Daryl schlug vor, durch den Phillips Park zu gehen, um den Weg abzukürzen, und Bethany willigte ein, obwohl die Dämmerung fortschritt und der Park verlassen war.
Doch kaum hatten sie die Grünanlage betreten, bereute sie ihre Einwilligung auch schon. Mit jedem Schritt fühlte sie sich unwohler. Die länger werdenden Schatten der Bäume und Sträucher machten ihr Angst, genau wie Daryls immer stärker werdender Händedruck.
Plötzlich blieb Daryl mitten auf dem Pfad stehen. Er strich über Bethanys Handrücken, küsste ihn und schaute ihr tief in die Augen. „Du kannst mir nicht weismachen, dass dir nichts mehr an mir liegt, sonst wärst du nicht gekommen, um mich zu sehen.“
„Ich wollte noch einmal mit dir sprechen, damit wir Freunde bleiben können.“
„Freunde?“ Er legte seinen Kopf schräg und kniff seine Augen zusammen.

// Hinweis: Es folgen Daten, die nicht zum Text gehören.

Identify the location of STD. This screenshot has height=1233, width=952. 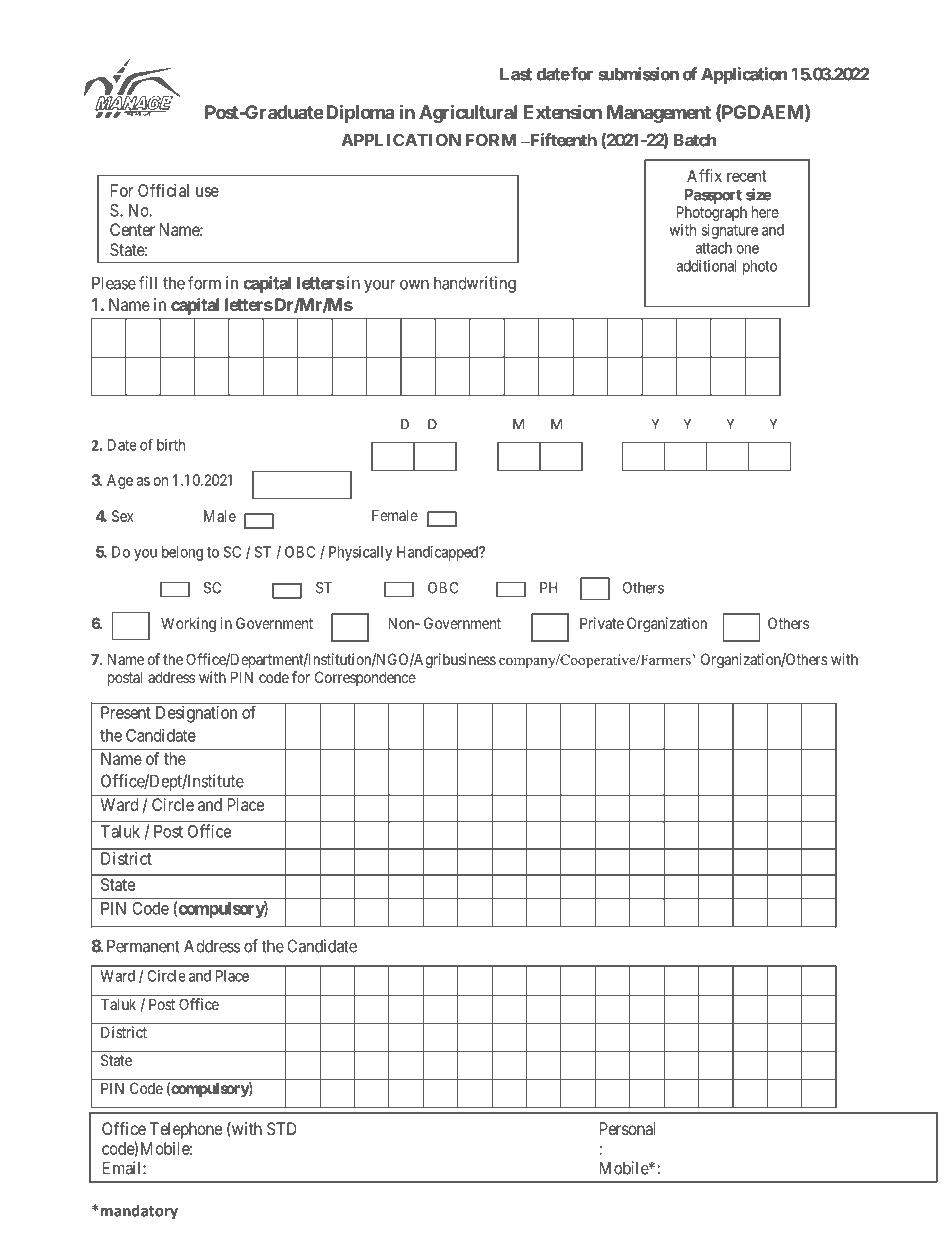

Jetzt verstand Beth. Daryl war bisher nur so höflich und ruhig gewesen, weil er eine Versöhnung erwartete, hatte.
„Um ehrlich zu sein, hat meine Mom mich darum gebeten, mich mit dir zu treffen“, gestand sie ihm endlich und entriss ihm ihre Hand. „Sie meinte, du wärst am Boden zerstört. Aber auf mich machst du keinen niedergeschlagenen Eindruck, sondern eher einen wütenden. Du bist noch nicht über unsere Trennung hinweg.“
Sie bedauerte es zutiefst, der Bitte ihrer Mutter nachgegeben zu haben, und noch mehr bereute sie es, Daryls Vorschlag, eine Abkürzung durch den Park zu nehmen, zugestimmt zu haben. Denn nun stand sie mit einem Mann, der nahezu zwei Köpfe größer war als sie und dessen Gesicht vor Zorn und Eifersucht verzerrt war, allein in der Dunkelheit.
Ängstlich blickte sie sich um, aber es war niemand da, der ihr helfen konnte, sollte Daryl die Kontrolle über sich verlieren.